- _Description of the task_: Count the lines below containing "pink"; state the number only.

Given entries section start

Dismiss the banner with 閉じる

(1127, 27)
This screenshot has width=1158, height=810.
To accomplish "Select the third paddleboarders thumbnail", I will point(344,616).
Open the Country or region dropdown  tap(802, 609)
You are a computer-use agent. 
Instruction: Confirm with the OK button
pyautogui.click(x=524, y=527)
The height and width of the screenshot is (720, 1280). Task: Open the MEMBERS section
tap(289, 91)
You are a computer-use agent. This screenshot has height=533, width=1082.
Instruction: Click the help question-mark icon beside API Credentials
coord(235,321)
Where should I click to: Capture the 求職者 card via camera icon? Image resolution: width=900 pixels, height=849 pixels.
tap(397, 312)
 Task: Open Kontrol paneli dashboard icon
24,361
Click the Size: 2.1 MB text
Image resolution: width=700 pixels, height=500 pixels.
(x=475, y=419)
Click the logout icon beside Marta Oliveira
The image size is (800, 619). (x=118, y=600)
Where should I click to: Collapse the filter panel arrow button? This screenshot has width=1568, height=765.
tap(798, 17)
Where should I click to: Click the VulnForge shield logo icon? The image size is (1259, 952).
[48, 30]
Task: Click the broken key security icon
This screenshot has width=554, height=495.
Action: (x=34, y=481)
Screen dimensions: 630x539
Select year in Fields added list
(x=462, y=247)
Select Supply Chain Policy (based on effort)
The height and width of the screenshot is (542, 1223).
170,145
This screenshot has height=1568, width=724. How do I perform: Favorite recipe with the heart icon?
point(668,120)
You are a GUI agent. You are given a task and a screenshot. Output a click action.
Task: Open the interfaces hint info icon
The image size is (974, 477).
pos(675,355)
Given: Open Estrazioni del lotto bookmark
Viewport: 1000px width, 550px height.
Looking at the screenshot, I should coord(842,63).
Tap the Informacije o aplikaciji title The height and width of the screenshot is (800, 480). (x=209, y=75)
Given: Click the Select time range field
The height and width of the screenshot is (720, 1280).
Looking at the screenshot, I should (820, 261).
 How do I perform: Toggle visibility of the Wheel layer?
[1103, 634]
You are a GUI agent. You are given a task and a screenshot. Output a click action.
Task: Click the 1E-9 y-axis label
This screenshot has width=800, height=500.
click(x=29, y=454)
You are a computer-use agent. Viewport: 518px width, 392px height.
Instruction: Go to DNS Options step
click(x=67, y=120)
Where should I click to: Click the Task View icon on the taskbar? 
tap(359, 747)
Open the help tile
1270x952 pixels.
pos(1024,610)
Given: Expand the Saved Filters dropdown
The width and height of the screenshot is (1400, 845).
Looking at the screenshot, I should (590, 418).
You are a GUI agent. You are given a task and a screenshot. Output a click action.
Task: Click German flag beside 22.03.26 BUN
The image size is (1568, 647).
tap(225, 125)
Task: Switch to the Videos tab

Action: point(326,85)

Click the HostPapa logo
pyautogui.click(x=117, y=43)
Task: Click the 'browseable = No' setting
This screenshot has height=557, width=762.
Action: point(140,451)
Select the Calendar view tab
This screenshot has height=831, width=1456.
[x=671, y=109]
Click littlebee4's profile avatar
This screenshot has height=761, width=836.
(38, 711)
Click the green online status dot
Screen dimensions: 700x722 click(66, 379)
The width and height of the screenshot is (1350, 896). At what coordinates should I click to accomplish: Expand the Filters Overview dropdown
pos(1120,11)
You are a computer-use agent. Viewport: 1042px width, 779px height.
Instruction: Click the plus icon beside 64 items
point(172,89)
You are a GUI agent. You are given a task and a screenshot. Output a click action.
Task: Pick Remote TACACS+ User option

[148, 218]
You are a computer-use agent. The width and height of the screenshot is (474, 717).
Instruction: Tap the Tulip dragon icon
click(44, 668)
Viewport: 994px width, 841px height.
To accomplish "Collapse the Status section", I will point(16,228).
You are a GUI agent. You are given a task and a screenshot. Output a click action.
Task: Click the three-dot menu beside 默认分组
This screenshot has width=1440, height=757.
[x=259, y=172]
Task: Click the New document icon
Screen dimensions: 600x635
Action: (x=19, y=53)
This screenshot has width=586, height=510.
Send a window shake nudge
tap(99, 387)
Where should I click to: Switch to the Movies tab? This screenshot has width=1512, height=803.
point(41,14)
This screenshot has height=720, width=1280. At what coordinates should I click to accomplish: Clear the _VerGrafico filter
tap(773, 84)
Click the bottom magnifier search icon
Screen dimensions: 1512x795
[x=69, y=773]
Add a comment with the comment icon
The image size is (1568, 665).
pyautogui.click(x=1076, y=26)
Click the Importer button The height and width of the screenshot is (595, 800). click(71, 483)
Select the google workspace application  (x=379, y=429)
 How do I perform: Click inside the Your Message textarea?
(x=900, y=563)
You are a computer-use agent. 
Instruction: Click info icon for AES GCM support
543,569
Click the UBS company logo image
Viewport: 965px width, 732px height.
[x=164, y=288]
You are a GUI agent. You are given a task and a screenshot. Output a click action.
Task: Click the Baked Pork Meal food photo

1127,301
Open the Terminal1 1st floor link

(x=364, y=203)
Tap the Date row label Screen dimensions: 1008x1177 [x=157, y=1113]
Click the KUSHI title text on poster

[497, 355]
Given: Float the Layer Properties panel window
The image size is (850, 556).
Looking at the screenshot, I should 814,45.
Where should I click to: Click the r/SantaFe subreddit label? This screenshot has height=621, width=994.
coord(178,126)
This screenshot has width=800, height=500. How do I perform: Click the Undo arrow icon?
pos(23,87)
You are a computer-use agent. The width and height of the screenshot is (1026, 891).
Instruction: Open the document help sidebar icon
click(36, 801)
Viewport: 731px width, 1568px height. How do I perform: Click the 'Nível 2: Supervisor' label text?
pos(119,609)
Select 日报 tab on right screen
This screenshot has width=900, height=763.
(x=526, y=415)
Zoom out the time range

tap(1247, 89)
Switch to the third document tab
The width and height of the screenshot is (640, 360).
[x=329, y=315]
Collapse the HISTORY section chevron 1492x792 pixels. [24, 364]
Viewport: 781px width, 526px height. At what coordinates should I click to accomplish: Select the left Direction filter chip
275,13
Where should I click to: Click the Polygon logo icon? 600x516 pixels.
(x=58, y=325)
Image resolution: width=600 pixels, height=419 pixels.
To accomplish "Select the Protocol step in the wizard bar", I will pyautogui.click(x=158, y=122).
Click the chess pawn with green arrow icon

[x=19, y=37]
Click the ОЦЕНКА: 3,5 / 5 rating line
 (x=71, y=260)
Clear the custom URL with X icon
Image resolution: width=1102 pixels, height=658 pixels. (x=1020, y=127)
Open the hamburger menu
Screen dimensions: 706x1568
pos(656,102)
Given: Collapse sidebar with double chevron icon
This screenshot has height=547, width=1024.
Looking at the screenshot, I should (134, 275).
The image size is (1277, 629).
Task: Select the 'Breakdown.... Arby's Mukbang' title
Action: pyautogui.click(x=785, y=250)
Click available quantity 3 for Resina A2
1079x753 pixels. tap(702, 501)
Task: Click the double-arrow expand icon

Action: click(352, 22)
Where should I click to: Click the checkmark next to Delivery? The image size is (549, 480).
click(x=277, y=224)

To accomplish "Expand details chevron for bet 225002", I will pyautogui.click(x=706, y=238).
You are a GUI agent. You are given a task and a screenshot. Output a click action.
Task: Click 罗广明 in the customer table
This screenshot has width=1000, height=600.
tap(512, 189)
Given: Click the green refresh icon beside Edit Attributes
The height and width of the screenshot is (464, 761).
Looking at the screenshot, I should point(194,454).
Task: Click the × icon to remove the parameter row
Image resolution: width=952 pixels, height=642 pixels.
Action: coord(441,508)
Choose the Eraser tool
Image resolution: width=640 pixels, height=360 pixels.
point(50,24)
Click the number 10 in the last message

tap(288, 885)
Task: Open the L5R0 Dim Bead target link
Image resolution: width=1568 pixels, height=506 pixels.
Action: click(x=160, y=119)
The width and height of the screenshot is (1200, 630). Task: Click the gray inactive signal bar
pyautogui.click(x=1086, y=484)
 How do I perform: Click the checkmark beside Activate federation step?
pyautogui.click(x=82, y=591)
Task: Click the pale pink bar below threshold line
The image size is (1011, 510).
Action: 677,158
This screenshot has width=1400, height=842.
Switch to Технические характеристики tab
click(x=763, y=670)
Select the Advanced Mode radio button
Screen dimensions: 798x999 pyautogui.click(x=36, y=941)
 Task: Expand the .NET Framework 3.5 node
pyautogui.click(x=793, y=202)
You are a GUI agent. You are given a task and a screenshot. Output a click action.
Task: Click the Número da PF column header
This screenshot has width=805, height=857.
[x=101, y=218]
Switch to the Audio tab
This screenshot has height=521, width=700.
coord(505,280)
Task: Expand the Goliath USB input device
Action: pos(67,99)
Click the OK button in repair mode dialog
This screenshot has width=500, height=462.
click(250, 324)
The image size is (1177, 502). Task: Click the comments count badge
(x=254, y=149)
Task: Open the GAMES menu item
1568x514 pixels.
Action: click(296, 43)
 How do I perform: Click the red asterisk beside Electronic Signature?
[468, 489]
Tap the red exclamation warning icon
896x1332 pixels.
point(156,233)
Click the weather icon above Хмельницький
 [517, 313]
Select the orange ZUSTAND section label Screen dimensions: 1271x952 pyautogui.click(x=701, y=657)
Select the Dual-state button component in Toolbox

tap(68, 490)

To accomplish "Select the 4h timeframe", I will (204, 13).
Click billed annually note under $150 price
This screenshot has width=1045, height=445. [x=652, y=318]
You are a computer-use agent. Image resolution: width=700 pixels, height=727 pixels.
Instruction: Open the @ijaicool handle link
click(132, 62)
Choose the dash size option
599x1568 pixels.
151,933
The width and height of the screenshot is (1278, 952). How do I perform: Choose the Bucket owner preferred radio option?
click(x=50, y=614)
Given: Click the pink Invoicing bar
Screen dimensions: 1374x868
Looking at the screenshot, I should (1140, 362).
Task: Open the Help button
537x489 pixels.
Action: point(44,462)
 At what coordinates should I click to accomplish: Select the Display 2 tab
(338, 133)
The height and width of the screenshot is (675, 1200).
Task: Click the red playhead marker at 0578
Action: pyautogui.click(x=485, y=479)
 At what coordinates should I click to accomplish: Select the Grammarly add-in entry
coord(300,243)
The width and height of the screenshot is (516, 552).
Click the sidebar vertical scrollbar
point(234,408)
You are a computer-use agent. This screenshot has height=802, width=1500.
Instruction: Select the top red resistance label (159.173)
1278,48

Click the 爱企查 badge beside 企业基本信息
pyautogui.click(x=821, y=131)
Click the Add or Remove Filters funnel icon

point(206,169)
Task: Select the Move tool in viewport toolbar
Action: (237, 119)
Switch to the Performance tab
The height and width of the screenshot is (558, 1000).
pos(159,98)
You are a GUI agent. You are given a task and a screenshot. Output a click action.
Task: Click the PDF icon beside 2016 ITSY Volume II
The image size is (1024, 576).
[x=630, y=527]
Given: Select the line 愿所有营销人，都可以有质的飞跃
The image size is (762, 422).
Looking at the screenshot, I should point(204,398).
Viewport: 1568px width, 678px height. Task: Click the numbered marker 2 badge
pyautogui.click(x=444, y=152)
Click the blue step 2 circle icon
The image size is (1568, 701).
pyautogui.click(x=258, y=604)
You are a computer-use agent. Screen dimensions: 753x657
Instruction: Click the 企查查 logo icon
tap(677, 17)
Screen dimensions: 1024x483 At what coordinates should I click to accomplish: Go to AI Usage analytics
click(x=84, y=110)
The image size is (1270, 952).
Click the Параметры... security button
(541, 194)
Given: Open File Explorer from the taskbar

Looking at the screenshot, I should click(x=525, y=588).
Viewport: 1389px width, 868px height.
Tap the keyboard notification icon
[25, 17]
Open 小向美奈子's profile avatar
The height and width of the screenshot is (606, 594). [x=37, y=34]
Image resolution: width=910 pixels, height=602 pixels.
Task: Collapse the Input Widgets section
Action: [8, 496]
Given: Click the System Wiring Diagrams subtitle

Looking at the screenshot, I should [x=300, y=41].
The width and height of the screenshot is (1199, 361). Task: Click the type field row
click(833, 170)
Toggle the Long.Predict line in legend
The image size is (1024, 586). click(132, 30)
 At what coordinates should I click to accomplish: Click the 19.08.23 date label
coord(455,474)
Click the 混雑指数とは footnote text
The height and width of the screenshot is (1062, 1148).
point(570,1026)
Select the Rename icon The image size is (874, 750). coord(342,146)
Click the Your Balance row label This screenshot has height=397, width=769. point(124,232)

Given entries section end

- _Solution_: 2